In Gorha, once again the situation was much the same as in Hobson, and as in this case. However, in Gorha, the reports were not admitted in evidence but were used to refresh the recollection of the police officers. This Court held that the reports prepared at the end of each day could be so used [187]*187and that the destruction of the fragmentary notes made during the course of the day did not deprive defendants of effective means of cross-examination.

In the present case, Officer Aldo Corso testified that he did not have any independent recollection as to any of the facts of his investigation and surveillance without referring to his notes. The prosecuting attorney, proceeding on the theory of Hobson, stated that he intended to offer the officer’s reports into evidence. The court ruled them inadmissible, whereupon the following took place:

“Mr. Sage •[Assistant Prosecuting Attorney]: Well, I would be glad to lay a further foundation as to whether or not we can refresh the witness’s recollection.

“The Court: Well, refreshing it of course is a totally different thing. What the witness has indicated so far is that he has no independent recollection of the facts of this case without referring to his notes.

“Mr. Sage: That’s true.

“The Court: Now, I would think that if that were true, the next step is to refer to the notes to see if it does refresh his recollection and if it does then to testify and the evidence then is the testimony given by the witness, not the document.”

A recess was taken by the Court to give Officer Corso an opportunity to read his report. He was then questioned by the assistant prosecutor as follows:

“Q. After having read it, does it refresh your recollection as to the events that occurred and the things which you observed on that day from 12 -.00 noon on?

“A. Not in its entirety, no.” # * #

“Q. (By Mr. Sage): In order to make these notes [188]*188which you indicated that you made, did you draw on just written memoranda or did you draw on something else?

“A. I also drew from memory in my own mind, what I saw that particular day and fragmentary notes that I had written down.

“Q. When did you write down or type up the notes in connection with your observations?

“A. When I wrote them down or when I typed them?

“Q. Well, let me ask you this: When did you type up the notes which you have there in your hand, People’s Proposed Exhibit 1?
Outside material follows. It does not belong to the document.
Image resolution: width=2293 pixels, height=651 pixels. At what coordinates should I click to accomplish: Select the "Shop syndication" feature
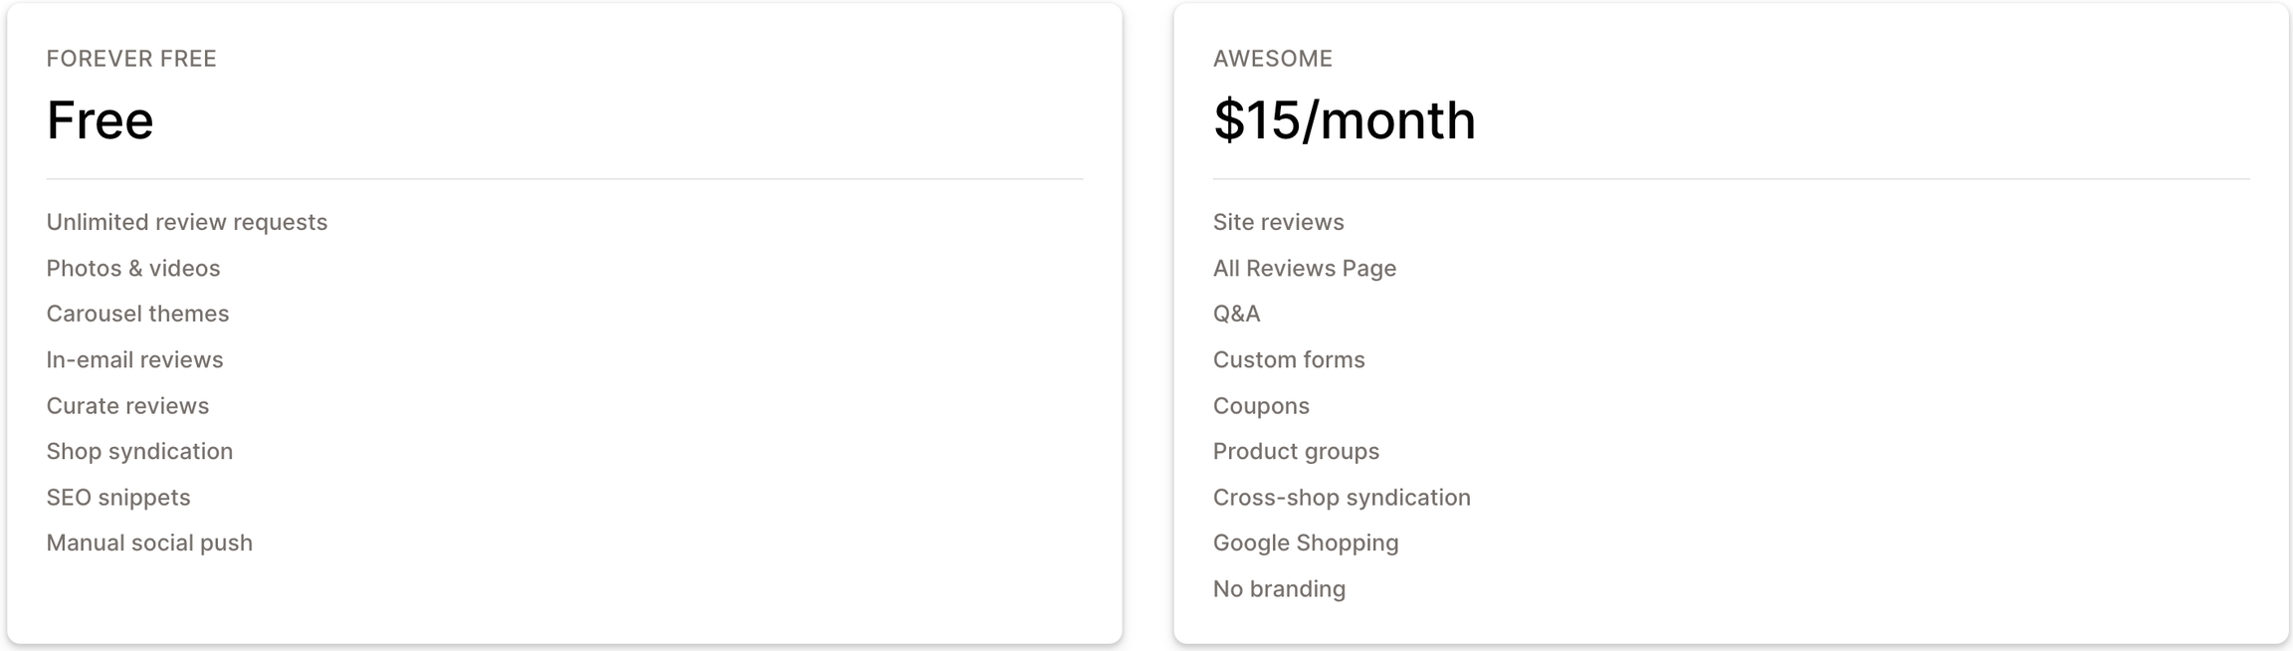(x=139, y=451)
“A. Well, I came into the office at 4:30 or 5:00, whatever time it might have been. I typed them immediately.

“Q. The same day you made the observations?
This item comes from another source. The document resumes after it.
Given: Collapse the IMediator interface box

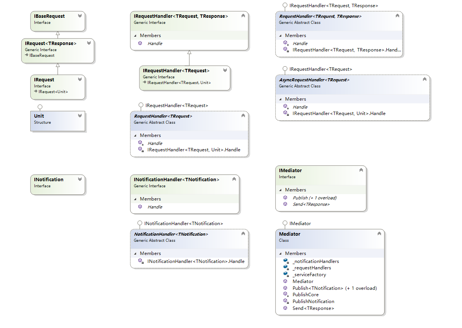Looking at the screenshot, I should 361,170.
“A. The same day, that’s correct.

“Q. Your express purpose in making these notes was to help prepare the case for court?

“A. Yes, sir.

“Mr. Sage: I have no further questions. I might say that at this time I intend to use the notes which the officer has in his hand for the purpose that he might read them in as a past recorded recollection — past recollection recorded.”

One of the attorneys for defendants objected, stating that he wished to see the original memoranda used by the officer to prepare his report in order to compare them with the report the prosecutor was offering in evidence. Thereupon the court took over as follows:

“The Court: I doubt that we need to get to the original memoranda or whatever you want to call the fragmentary notes.

“Mr. Massey [attorney for defendants\: I think that the—

[189]*189“The Court: Excuse me. The witness has indicated that by looking at those observations they do refresh his recollection as to these events but not in their entirety. In other words, I gather he could testify in substance as to what his observations were by looking at that document and refreshing his recollection. There would be I take it certain details of the observation that would not be refreshed by looking at this memoranda and as to those he really wouldn’t be refreshed in his recollection; is that correct, witness?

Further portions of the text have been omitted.